とはいえ、先述したように「60歳を迎えた段階で約10キロもある横綱を巻いて土俵入りを行う(四股を踏む)ことが出来る」という、成人男性でも大変そうな所作を60歳を超えて行うことは、ある意味元気な証拠。

元横綱達というは、やはり丈夫な体を持った男たちなのでしょうか?

横綱は長生き出来ないの?

横綱の健康面について始まったのですが、いつの間にか「還暦土俵入り」が話題の中心になってしまいました(笑)

「還暦土俵入り」という観点では、健康面に関して今一つ分からなかったので、今度は単刀直入に「元横綱達が何歳まで存命だったか?」という観点で見てみたいと思います。

先程の還暦土俵入りの話題においては、第22代横綱太刀山以降を対象にしましたが、明治生まれの太刀山が活躍していた当時に比べると食生活も良くなり、日本人の平均寿命も延びましたので、こちらは昭和以降に生まれた横綱を対象にしたいと思います。

45代横綱 若乃花:82歳
46代横綱 朝潮:58歳
47代横綱 柏戸:57歳
48代横綱 大鵬:72歳
49代横綱 栃ノ海:82歳
50代横綱 佐田の山:79歳
51代横綱 玉の海:27歳(現役没)
53代横綱 琴櫻:66歳
54代横綱 輪島:70歳
55代横綱 北の湖:62歳
56代横綱 若乃花(2代):69歳
58代横綱 千代の富士:61歳
59代横綱 隆の里:59歳
60代横綱 双羽黒:55歳

「横綱は短命」という印象が強いだけに、80歳以上の長寿横綱が2名もいたことに驚いた方もいらっしゃるのはないでしょうか?
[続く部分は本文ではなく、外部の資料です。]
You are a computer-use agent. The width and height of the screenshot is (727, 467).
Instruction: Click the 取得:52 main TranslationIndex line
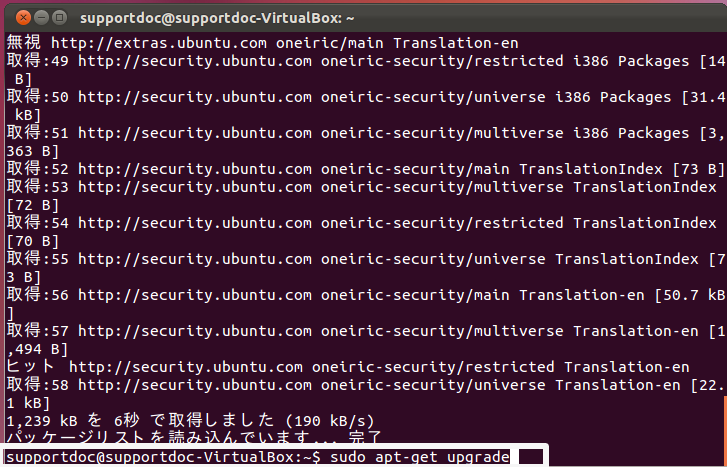point(365,170)
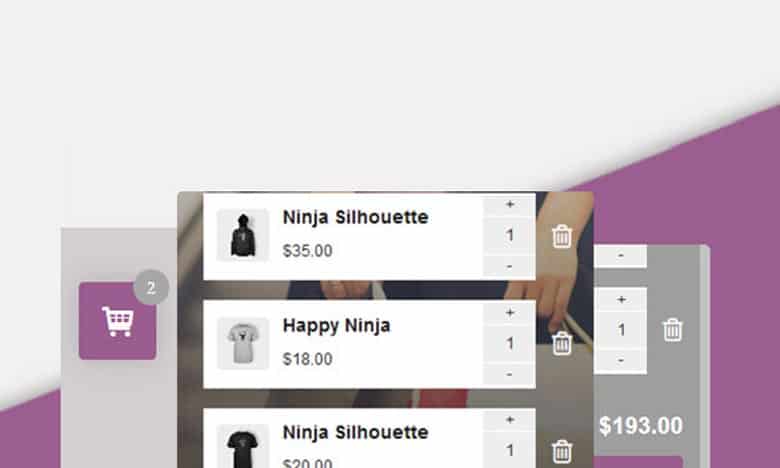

私の中で長寿横綱といえば、大正12年生まれで80歳まで存命だった第42代横綱鏡里でしたが、現在は当時2位だった長寿記録も5位。一般人同様、元気な元横綱も増えているということでしょうか?

1.梅ヶ谷(初代):83歳3ヶ月
2.栃ノ海:82歳10ヶ月
3.若乃花(初代):82歳5ヶ月
4.北の富士:81歳9ヶ月 ※更新中
5.鏡里:80歳10ヶ月

元横綱の長寿トップ5を調べてみましたが、NHKの解説のお馴染みの北の富士さんの名前も第4位に見えます。最近は体調を崩され解説を休場されていますが、記録更新を期待したいですね。

ここだけ切り取ると、横綱の平均寿命もそれほど短くないような気がしますが、先程挙げた昭和以降の横綱の平均寿命を見てみると「64.2歳」、現役中に急逝した玉の海を除いた13名で算出しても「67歳」。

数字的には、やはり平均よりも短命だというのが分かります。

昭和の大横綱と言われた北の湖が2015年に62歳、2016年には同じく千代の富士が61歳と、共に在職中に亡くなっているのも記憶に新しく、「元横綱は短命」という印象を多くの相撲ファンに印象付けた出来事だったかもしれません。

 

 

また、平均寿命との比較に加えて「横綱は短命」という印象に繋がっているのは、「体調を崩している親方が多い」ということでしょう。日本中の誰もが知っているあの昭和の大横綱大鵬も、引退後36歳の若さで脳梗塞に倒れ、結局後遺症のため理事長など要職に就くことは出来ませんでしたし、スイーツ親方として国技館でも人気者の大乃国も、杖をついている状態で還暦土俵入りは実現しませんでした。

かつての「60歳」や「還暦」というと、おじいちゃん・おばあちゃんのイメージが強かったですが、人生100年と言われる現代においての60歳と言えばまだまだ現役、通過点というのが最近の傾向ではあります。

しかしながら、若い頃から体を酷使し(稽古だけでなく無理やり体を大きくさせる生活を送っている)、現役中には「常に勝つこと」だけでなく「心技体」の充実を求められる過酷な環境が、横綱達の身体に負担をかけているのかもしれません。その中で60歳を迎え、段階で現役の時と同様に重い綱を巻き、横綱土俵入りを行えるということ、ある意味で横綱昇進と同じくらいの偉業なのかもしれません。

横綱は短命というのは嘘ではなかったようです。存命中で最古参である北の富士さんには、来年元気に復帰して頂き、ぜひこのイメージを払拭して欲しいものです。